Reading text
Manufacturing AUTOMATION

Coordinating data traffic with Time-Sensitive Networking

July 15, 2019
By Anil Kumar Denzil Roberts & Steve Zuponcic

What does Time-Sensitive Networking (TSN) mean for decision-makers in the IIoT?

July 15, 2019 – The Industrial Internet of Things (IIoT) is one of the biggest business opportunities of the 21st century, and recent market reports and projections see the industrial automation equipment market as a central focus for that growth.

In the industrial market, evolution of the IIoT will increase the amount of data harvested through distributed networks, requiring new standards for managing and transferring critical and non-critical information. This new paradigm also increases the demand for higher levels of reliability and security than what is provided by the numerous focused and isolated industrial communications standards that exist today – the latest set of IEEE 802.1 Time-Sensitive Networking (TSN) standards represent the next evolution of standard Ethernet technologies that are targeted to meet the new demands of the IIoT market.

How does TSN assist control applications?
Control applications in industrial settings require consistent and deterministic delivery of data for every part of the network – from sensors to controllers and more. This data is critical to the manufacturing process and it is imperative that interference or hindrance of this exchange is minimized, which has historically not been problematic for most automation systems due to control data being physically segmented from information data over separate networks.

But as the IIoT becomes part of manufacturing processes, key decision-makers are looking to glean insights and analytical information from the same sensors and devices that are also controlling the process.


TSN is one way to ensure that this control data traffic is delivered in a timely manner by securing bandwidth in the network infrastructure, while simultaneously allowing non-critical forms of data traffic to coexist on the same network. TSN provides the tools to enable the convergence of different data traffic on the same physical network, reducing the infrastructure cost. TSN standards define new functions for Ethernet networking such as traffic shaping, frame pre-emption, traffic scheduling, ingress policing, and seamless redundancy.

Exercise 1
In the article on Time-Sensitive Networking, what new Ethernet functions do the TSN standards define?
Exercise 2
Write the next part of the article on Time-Sensitive Networking, picking up after its final sentence.

Collected data

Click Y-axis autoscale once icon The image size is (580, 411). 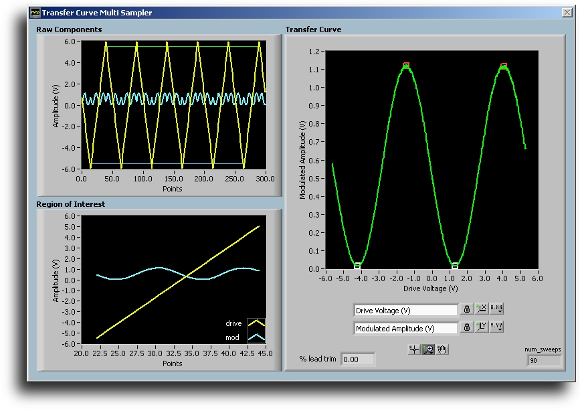481,327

Answer section 1
Traffic shaping, frame pre-emption, traffic scheduling, ingress policing, and seamless redundancy.

Answer section 2
When all parts of a network are running with the same sense of time, traffic can be coordinated based on a schedule, one method that allows for better control of critical traffic. TSN makes it possible to run the calculations that can help the implementer predict if a network design will be successful for a given application.

TSN enables the convergence of networks and systems that were previously kept separate for reasons of operational integrity, real-time performance, safety or security. With TSN and time synchronization, insights from real-time data at the edge arrive on time from anywhere, no matter how demanding the environment. For businesses in the industrial market, TSN and its accompanying smart software offers the ability for a smart system to configure the network infrastructure. Choosing TSN can change the industrial model for a more converged and deterministic network built on platforms to protect investments long term.

What are the business benefits of TSN?
The industrial market currently requires two types of networking professionals: informational technology (IT) and operational technology (OT), who are often required to manage and configure network infrastructure and control system parameters. Now, with TSN and its potential for smart software, there is an ability for the smart system to configure the network infrastructure. With TSN’s intelligence in the network, it becomes more automated and less dependent on human intervention, reducing the possibility for subsequent error.

Investment in intelligent systems and devices capable of participating in a wider, self-configuring ecosystem allows for flexibility in cost structure. Software Defined Networking (SDN) type tools can enable system-level configuration software, as well as diagnostic and monitoring tools. These new mechanisms would allow the end user to finally manage the network from the manufacturing floor to the business systems.

Today, technicians have to configure each network device manually on conventional networks, but TSN can allow for automatic configuration via intelligent configuration tools. Standardized methods for network-wide configuration and commissioning required by TSN also creates the avenue for offline simulation and modeling of the network and the architecture.

Implementing TSN allows for the convergence of different traffic classes on a single network and may reduce overall system costs significantly. Because TSN is part of the Ethernet family, it naturally scales with Ethernet, meaning that the technology will not be limited in terms of bandwidth and other performance criteria, and new nodes can easily be added to the network and discovered via standard networking protocols.

Security is also a critical pillar for industrial automation and control networks. Because TSN is standard Ethernet, control networks can take advantage of best practices for security that have been developed into Ethernet for decades. TSN also adds a layer of security to the data with the precise timing mechanism that facilitates early detection of a network breach.

Other business-level benefits of TSN for industrial systems include the possibility of shorter operational lead times, more visibility over systems and more efficient asset use.

TSN is the platform on which tomorrow’s networks will be built: Choosing TSN can change the industrial model for a more converged and deterministic network built on platforms to protect investments long-term.

Anil Kumar (Intel), Denzil Roberts, Ph.D. (Intel), and Steve Zuponcic (Rockwell Automation) are members of the Avnu Alliance industrial segment. Avnu Alliance is a standards association supporting the growth of TSN in the IIoT.